Items in a dataset:
⟨

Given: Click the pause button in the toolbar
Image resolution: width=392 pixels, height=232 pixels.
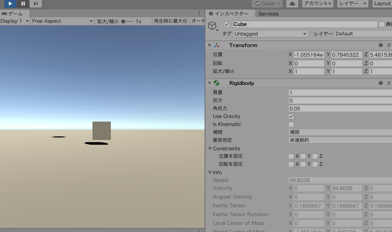Looking at the screenshot, I should [23, 4].
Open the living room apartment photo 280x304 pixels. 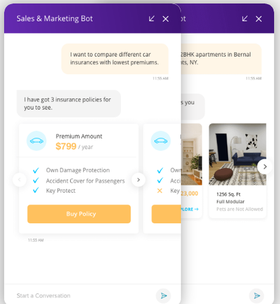pos(237,154)
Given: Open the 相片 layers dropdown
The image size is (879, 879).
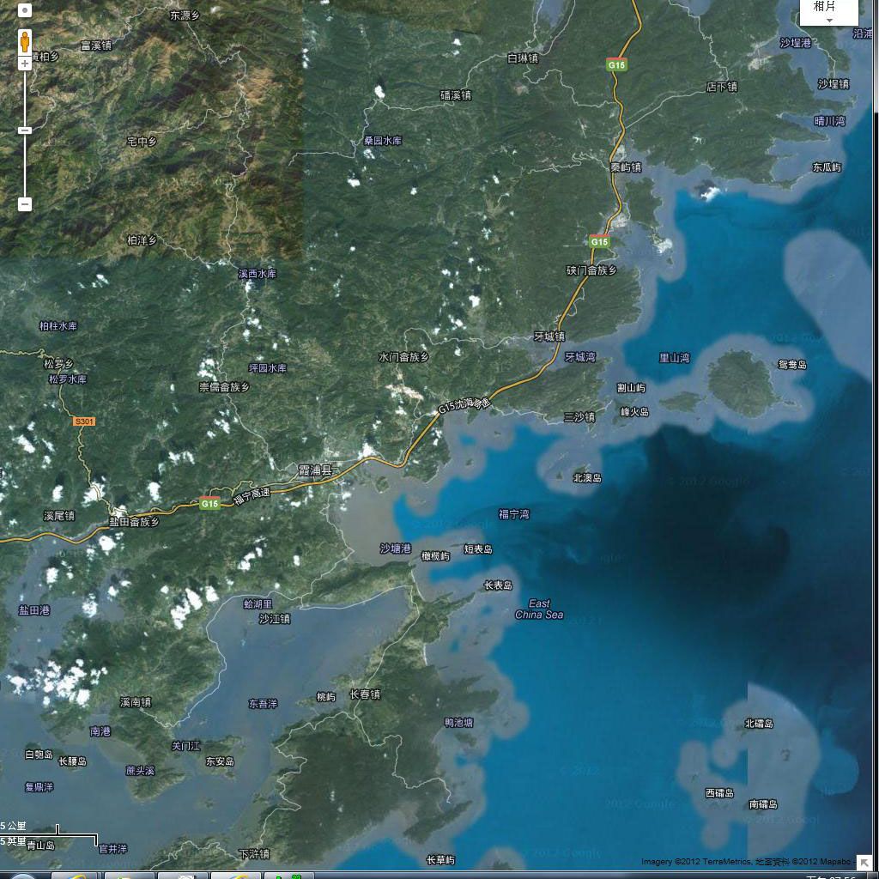Looking at the screenshot, I should (x=828, y=7).
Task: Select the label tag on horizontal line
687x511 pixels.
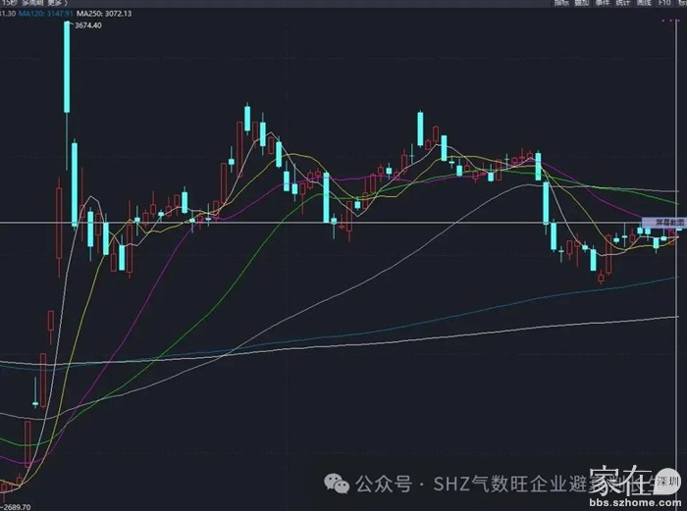Action: (x=660, y=224)
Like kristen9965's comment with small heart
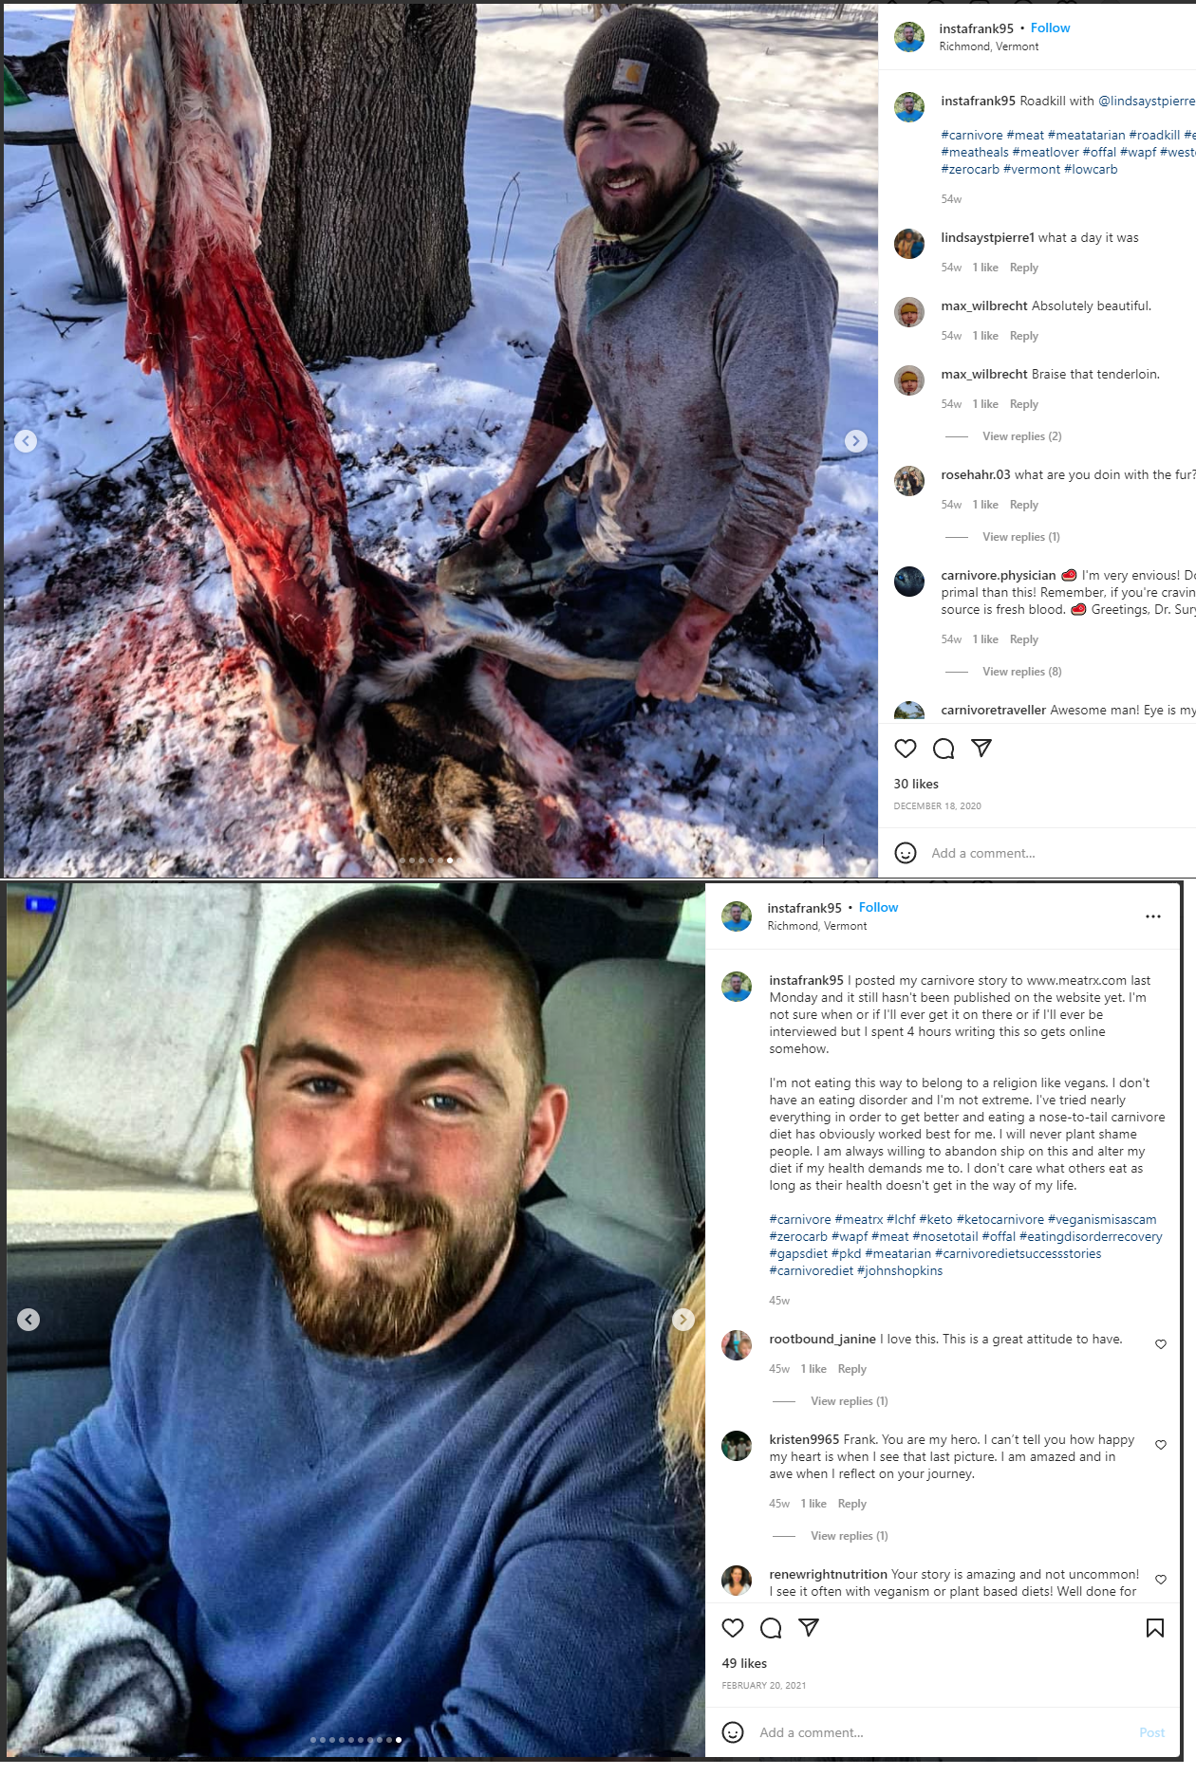1196x1776 pixels. (1161, 1445)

⟩

**TASK:** Lay out the data as a JSON list of strings, one string per line with blank lines omitted, beginning at the line that contains "Task: Select the label tag on horizontal line" and continuing through the end of the data. Leave the pictures out of the answer.

**ANSWER TO THIS TASK:**
[
  "Task: Select the label tag on horizontal line",
  "687x511 pixels.",
  "Action: (x=660, y=224)",
  "Like kristen9965's comment with small heart",
  "1196x1776 pixels. (1161, 1445)"
]